There is also another Dell OEM card that Creative produced, the card is based on regular Sound Blaster Live! value card (CT4780) but can be distinguished by having a white connector for a front panel audio header for Dell PCs. When compared to CT4780, the Dell specific CT4780 had a different internal connector arrangement (the unpopulated I2S_IN connector on CT4780 was removed and effectivelly replaced by Dells front panel header).
This card is based on Generation 2 of Sound Blaster Live! cards and uses EMU10K1-SFF or EMU10K1-JFF audio processor.

===Sound Blaster Live! 5.1 Digital (Dell OEM, SB0220)===
This was a later, improved model. The EMU10K1 chip was restored, as was hardware EAX/DirectSound/DirectSound3D acceleration. Currently there are Windows drivers available for download from Creative's website (filename: (Dell) Driver Install Pack 2_10 Languages). It was recommended that recording should be done at 48 kHz sampling rate, as there was an issue with hardware downsampling.

===Sound Blaster Live! 24-bit===
The Sound Blaster Live! 24-bit (SB0410) was not actually a member of the Sound Blaster Live! family, because it lacked the EMU10k1/10k2 processor.
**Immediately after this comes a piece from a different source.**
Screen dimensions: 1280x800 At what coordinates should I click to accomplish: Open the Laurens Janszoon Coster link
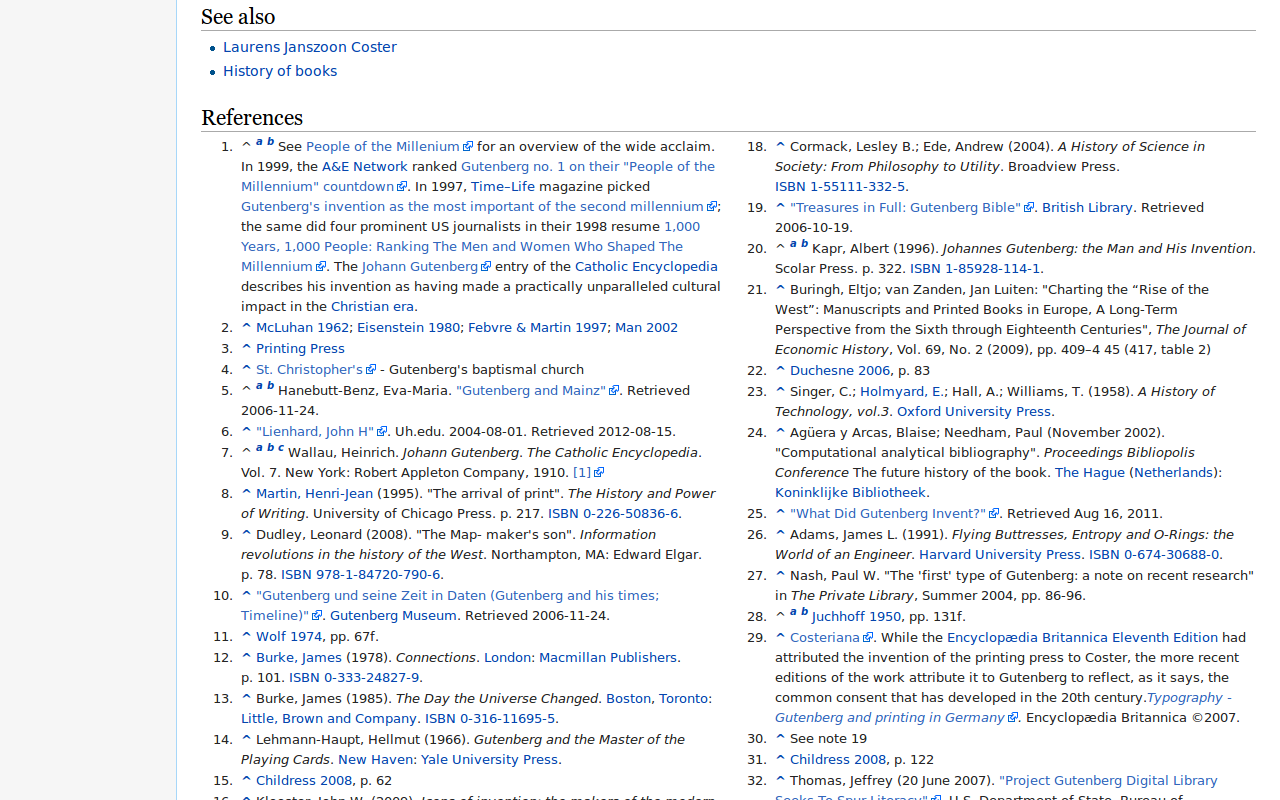pyautogui.click(x=309, y=47)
It was a stripped-down version of the Audigy Value, with an SNR of 100 dB, software based EAX, no advanced resolution DVD-Audio Playback, and no Dolby Digital 5.1 or Dolby Digital EX 6.1 playback. Evidence for this is that on Linux operating systems, when using the ALSA sound system, the module that is used for the Sound Blaster Live! 24-bit is snd-ca0106, while the module that is used by the Sound Blaster Live! is snd-emu10k1.
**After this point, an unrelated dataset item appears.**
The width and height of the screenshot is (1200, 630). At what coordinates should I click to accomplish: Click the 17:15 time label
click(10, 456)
===E-MU APS (Audio Production Studio)===
This was a series of professional sound cards made by E-mu which was owned by Creative and had developed the EMU10K1 DSP chip featured on Creative's Live! products. Based on the later EMU10K2 chip, model numbers include 0404, 1212, 1616, and 1820. Their professional features included effects with higher quality, front-mounted drive bay panel with headphone output, dual mic/line inputs with physical level control knobs, digital coax in/out on both PCI card and drive bay, mixer with dB precision, phantom power for microphones (12V), ASIO, mixer presets, internal mixer rerouting, 64 MIDI channels, 32MB system RAM usage for SF2 (Gigabyte expandable in Windows XP) and future expandability through an extra multi-out card. They also featured line in and line out; all analogue inputs and outputs were balanced ¼"/6.3mm TRS jacks.